The subject of Sessions' talk was not criminal gangs or human trafficking. He was talking about mothers and fathers seeking refuge from unrelenting violence and economic deprivation. He was talking about jailing parents for doing their duty to protect their children.
This was Sessions announcing the new "zero tolerance" policy for immigrants crossing illegally into the United States. We're already seeing the effects: The number of minors in U.S. custody was 10,773 on May 29, according to the U.S. Health and Human Services Department, an increase of about 2,000 minors in custody since the policy was announced.
Making family separation a point of government policy is unacceptable and immoral. For anyone purporting to hold and support family values it is abhorrent. On a policy level, it is ineffective: It deters no one and keeps no one safe.
As we have seen time after time with this administration, the policy was announced without being thoroughly thought through and with no planning. Border agents and child welfare agencies had no advance warning. By early June, Homeland Security facilities to house minors were at capacity. On June 5, NBC News reported that of 550 children in detention in U.S. border stations, 300 of them had been in custody more than 72 hours — and nearly half of those are classified as "tender age children," meaning under the age of 12. The New York Times found more than 100 children under the age of 4 have been separated from their families.
No law requires that migrant families be separated at the border. Previous administrations have treated this as an administrative, not criminal, issue. The Trump administration could to do the same but has chosen not to.
Some suggest that people with legitimate fears should seek asylum before entering the U.S. But that process is becoming increasingly difficult. At the end of May, Jesuit Fr. Sean Carroll, executive director of the Kino Border Initiative, with dual offices in Arizona and Sonora state, Mexico, said his program had 89 people — 57 of them children — waiting to be received by U.S. Customs. Most were from Guatemala. While Customs usually makes a near-immediate determination of the strength of asylum-seekers' cases, now "people are waiting," Carroll said. Some had been with Carroll six days already.

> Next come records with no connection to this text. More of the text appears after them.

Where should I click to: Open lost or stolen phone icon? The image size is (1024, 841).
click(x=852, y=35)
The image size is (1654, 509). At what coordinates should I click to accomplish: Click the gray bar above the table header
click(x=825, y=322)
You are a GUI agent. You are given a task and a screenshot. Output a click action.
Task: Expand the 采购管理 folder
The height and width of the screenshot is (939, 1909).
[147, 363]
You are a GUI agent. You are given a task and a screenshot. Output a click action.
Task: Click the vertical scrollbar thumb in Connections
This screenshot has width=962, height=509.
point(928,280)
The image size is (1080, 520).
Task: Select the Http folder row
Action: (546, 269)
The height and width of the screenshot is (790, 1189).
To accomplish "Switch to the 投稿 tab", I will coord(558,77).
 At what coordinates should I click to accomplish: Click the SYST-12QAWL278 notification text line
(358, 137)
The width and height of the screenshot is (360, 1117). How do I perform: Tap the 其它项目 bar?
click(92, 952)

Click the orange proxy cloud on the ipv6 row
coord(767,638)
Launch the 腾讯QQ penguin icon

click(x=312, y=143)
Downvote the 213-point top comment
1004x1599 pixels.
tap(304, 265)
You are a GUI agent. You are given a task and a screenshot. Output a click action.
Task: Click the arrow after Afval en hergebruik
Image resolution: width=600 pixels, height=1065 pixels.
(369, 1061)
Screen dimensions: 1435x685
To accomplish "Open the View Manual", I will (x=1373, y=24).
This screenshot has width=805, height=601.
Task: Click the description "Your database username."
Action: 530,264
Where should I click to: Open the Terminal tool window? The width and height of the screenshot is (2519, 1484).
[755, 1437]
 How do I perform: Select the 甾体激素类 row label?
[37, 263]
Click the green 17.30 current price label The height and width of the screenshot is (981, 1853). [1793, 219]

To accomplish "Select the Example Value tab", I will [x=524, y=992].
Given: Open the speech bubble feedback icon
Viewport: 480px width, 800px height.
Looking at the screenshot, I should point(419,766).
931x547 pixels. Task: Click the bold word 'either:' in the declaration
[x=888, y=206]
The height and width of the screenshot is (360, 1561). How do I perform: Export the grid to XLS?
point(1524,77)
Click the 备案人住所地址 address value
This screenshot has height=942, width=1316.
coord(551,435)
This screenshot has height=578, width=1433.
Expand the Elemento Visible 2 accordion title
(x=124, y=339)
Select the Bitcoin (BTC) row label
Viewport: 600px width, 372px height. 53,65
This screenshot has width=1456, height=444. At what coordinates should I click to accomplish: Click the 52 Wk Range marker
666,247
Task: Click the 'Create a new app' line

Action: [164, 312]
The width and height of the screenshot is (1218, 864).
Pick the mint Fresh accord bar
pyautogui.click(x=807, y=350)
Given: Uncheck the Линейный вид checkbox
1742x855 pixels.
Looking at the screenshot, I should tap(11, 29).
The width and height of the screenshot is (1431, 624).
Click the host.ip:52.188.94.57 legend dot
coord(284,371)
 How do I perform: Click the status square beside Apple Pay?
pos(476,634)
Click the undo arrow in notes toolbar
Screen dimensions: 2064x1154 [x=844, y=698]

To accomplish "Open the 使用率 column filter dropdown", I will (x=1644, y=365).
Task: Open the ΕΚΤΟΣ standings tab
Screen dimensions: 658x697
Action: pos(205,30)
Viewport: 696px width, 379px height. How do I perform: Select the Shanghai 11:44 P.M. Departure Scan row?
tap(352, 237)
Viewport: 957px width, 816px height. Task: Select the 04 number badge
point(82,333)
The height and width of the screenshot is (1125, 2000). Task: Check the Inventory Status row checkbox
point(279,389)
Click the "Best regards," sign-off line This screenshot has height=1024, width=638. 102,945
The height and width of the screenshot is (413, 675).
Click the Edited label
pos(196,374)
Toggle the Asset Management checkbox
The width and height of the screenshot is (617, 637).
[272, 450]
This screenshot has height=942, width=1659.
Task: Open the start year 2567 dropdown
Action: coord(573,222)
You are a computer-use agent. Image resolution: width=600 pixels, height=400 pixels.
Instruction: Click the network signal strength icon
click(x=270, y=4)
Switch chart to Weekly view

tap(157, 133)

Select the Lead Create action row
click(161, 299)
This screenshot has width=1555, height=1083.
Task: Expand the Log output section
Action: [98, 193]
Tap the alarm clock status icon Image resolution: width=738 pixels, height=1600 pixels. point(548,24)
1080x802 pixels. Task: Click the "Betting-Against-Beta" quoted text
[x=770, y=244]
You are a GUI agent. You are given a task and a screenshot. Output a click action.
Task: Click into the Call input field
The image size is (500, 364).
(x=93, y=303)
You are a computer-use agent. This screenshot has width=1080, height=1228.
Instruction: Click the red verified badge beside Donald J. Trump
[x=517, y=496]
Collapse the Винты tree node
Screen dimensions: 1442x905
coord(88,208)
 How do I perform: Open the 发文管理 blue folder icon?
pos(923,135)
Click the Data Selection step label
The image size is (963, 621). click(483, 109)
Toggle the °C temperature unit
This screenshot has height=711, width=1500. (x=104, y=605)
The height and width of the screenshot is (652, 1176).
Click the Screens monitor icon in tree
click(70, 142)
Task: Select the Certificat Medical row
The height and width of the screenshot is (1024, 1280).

The United Nations human rights office said June 5 that the policy "is a serious violation of the rights of the child," and called on U.S. authorities to adopt noncustodial alternatives. The ACLU has filed a class-action lawsuit in federal court in San Diego, calling for a halt to separations and for reunification of families.
As Bishop Joe Vásquez of Austin, Texas, chairman of the U.S. bishops' Committee on Migration, said in a statement June 1, "Family unity is a cornerstone of our American immigration system and a foundational element of Catholic teaching. ... Rupturing the bond between parent and child causes scientifically-proven trauma that often leads to irreparable emotional scarring."
"My brother bishops and I understand the need for the security of our borders and country, but separating arriving families at the U.S.-Mexico border does not allay security concerns," Vásquez said. "Children and families will continue to take the enormous risks of migration — including family separation — because the root causes of migration from the Northern Triangle remain: community or state-sanctioned violence, gang recruitment, poverty, and a lack of educational opportunity."
"Policies should address these factors first as we seek to repair our broken immigration system," the bishop said.
Vásquez has hit on the hard truth: The root causes of our "migration problem" lies on the other side of our borders and they are sown with the seeds of foreign policy mistakes the United States made in Central America over the last six decades — supporting dictatorships, quashing democracy and imposing imperialistic economic policies. The United States has never taken responsibility for the part we played in creating the violence, poverty and lack of opportunity that force our brothers and sisters south of our borders to uproot their families and flee north.
Eradicating the problems that force people to leave their homes is the best deterrent.